PROMPT: Which lines of the data contain the string "column"? Copy every one of them.
----
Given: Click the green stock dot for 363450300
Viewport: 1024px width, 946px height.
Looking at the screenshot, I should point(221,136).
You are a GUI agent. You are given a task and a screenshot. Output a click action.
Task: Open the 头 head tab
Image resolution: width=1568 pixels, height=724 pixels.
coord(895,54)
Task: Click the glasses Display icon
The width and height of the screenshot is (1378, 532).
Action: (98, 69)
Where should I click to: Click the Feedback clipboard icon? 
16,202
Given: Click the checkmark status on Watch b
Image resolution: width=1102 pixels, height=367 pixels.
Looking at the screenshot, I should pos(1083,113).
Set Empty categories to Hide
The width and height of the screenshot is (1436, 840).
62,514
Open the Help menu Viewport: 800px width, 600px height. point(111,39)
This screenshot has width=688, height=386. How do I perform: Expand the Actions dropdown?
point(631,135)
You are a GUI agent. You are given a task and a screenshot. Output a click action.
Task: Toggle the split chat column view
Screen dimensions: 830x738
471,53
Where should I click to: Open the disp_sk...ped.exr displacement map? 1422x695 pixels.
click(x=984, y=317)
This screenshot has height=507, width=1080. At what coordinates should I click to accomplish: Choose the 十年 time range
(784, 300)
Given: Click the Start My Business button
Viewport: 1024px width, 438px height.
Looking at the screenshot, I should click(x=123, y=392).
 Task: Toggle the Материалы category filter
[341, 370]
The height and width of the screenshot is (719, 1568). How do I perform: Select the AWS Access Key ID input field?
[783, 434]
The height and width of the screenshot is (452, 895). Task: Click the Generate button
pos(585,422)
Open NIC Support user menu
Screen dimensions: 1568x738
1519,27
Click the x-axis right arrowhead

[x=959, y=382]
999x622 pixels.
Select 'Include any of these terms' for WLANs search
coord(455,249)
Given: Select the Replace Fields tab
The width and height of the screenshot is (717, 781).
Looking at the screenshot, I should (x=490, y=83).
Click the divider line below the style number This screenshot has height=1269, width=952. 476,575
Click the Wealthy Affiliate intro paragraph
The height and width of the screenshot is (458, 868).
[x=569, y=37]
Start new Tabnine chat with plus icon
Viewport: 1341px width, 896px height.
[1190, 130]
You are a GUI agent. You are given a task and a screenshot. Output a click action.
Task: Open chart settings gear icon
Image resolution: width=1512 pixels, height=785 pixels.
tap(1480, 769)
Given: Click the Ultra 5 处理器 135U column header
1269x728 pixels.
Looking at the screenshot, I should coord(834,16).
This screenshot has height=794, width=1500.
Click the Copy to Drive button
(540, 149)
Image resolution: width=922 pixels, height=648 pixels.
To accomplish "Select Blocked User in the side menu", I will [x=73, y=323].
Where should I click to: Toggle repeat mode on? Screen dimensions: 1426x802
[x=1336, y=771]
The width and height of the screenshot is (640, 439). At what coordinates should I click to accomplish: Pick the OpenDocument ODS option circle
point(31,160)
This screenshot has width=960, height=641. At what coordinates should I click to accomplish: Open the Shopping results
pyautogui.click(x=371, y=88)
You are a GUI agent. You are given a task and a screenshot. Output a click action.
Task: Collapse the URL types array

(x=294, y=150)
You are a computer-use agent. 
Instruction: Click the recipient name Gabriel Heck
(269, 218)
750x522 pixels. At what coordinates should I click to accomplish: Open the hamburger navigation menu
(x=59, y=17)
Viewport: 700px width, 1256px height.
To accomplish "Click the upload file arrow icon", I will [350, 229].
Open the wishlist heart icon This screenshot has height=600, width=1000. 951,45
----
WRITTEN RESPONSE:
Task: Toggle the split chat column view
Given: Click the Ultra 5 处理器 135U column header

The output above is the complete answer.